Copy every line of the records verbatim, from the line containing "Click the Input interpretation heading" down to the line containing "Looking at the screenshot, I should click(x=95, y=4).", both included. Leave the pictures out of your copy.

------

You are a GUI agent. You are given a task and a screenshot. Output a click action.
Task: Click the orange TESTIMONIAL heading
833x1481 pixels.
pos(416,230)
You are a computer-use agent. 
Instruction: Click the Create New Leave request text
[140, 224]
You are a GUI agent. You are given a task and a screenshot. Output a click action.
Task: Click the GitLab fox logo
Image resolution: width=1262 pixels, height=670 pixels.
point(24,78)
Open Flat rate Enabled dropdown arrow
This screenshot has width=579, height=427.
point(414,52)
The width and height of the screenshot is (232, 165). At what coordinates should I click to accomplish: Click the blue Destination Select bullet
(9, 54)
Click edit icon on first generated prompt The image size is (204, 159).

------

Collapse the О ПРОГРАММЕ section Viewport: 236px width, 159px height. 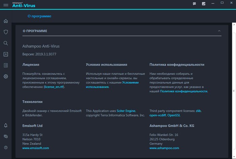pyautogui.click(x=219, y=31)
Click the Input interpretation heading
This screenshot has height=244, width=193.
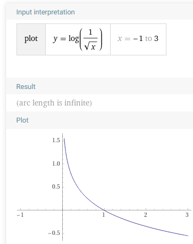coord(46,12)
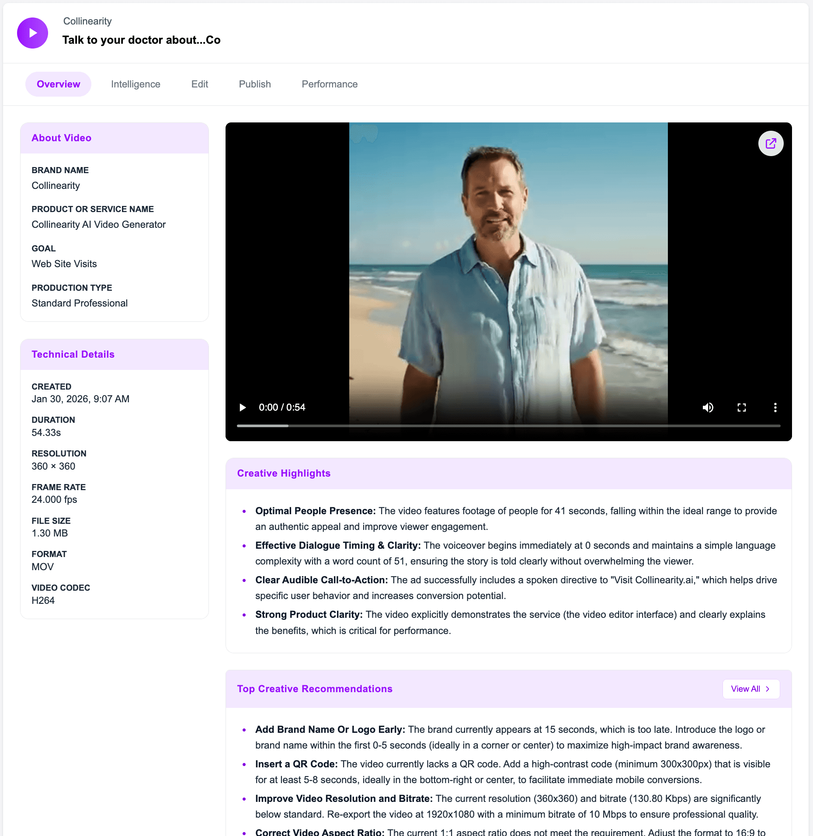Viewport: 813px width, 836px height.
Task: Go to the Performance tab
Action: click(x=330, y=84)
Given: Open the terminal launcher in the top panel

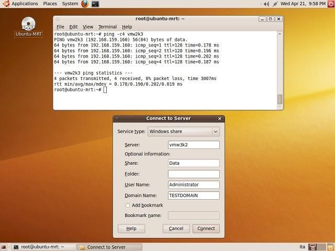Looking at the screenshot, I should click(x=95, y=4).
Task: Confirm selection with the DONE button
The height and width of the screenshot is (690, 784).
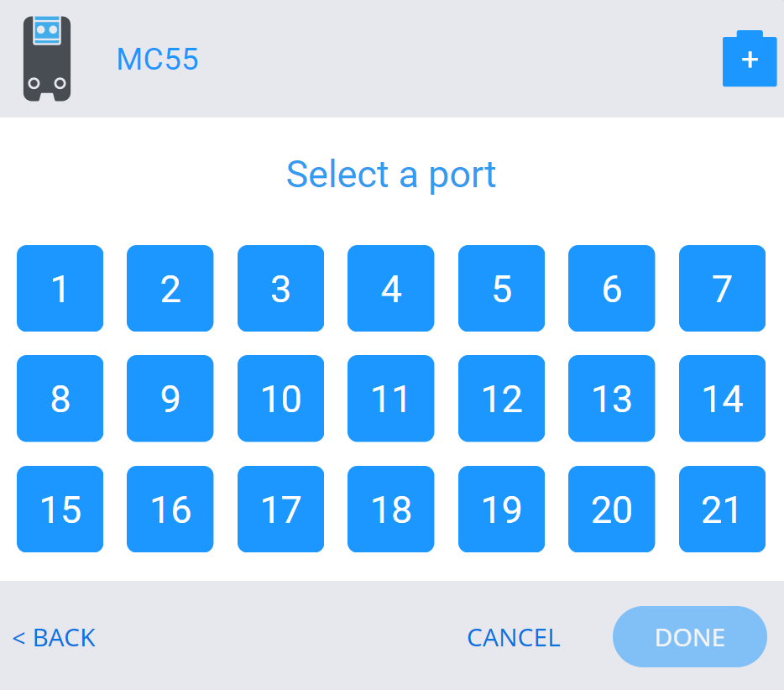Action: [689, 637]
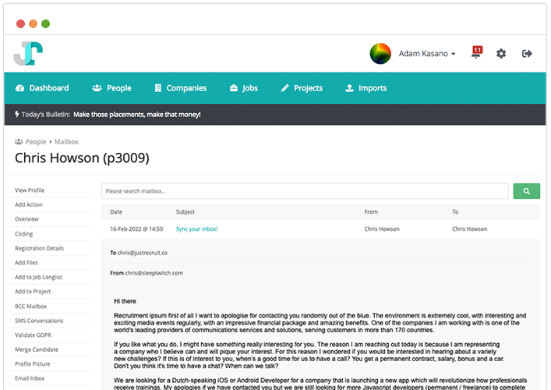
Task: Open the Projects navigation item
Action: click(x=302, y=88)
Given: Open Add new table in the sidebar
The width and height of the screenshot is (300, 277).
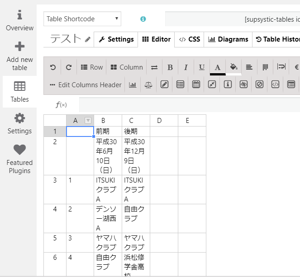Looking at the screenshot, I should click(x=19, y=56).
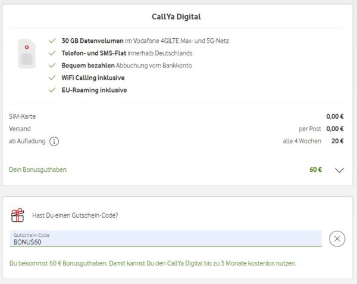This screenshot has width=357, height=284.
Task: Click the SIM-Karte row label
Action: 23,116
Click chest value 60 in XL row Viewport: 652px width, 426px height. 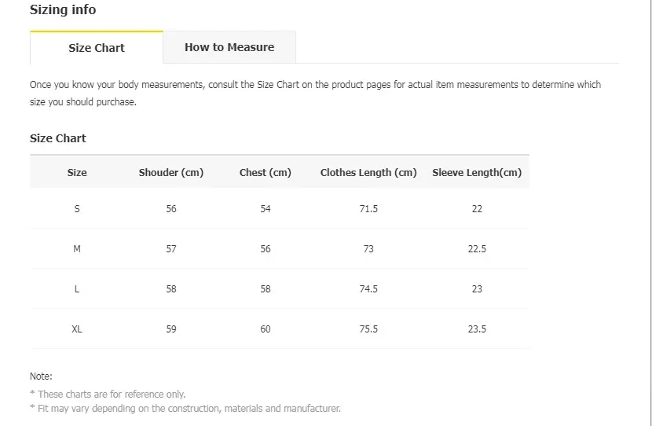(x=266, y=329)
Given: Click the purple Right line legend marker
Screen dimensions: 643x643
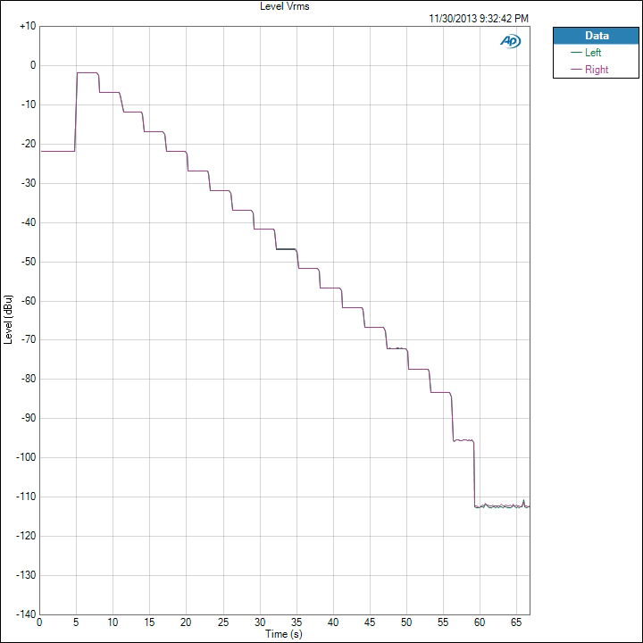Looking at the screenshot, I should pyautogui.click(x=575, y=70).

------

# Task output
Click the Input interpretation heading
This screenshot has height=244, width=193.
coord(46,12)
Viewport: 813px width, 836px height.
Task: Go to the Performance tab
Action: click(x=330, y=84)
Given: Open the terminal launcher in the top panel

Looking at the screenshot, I should click(x=95, y=4).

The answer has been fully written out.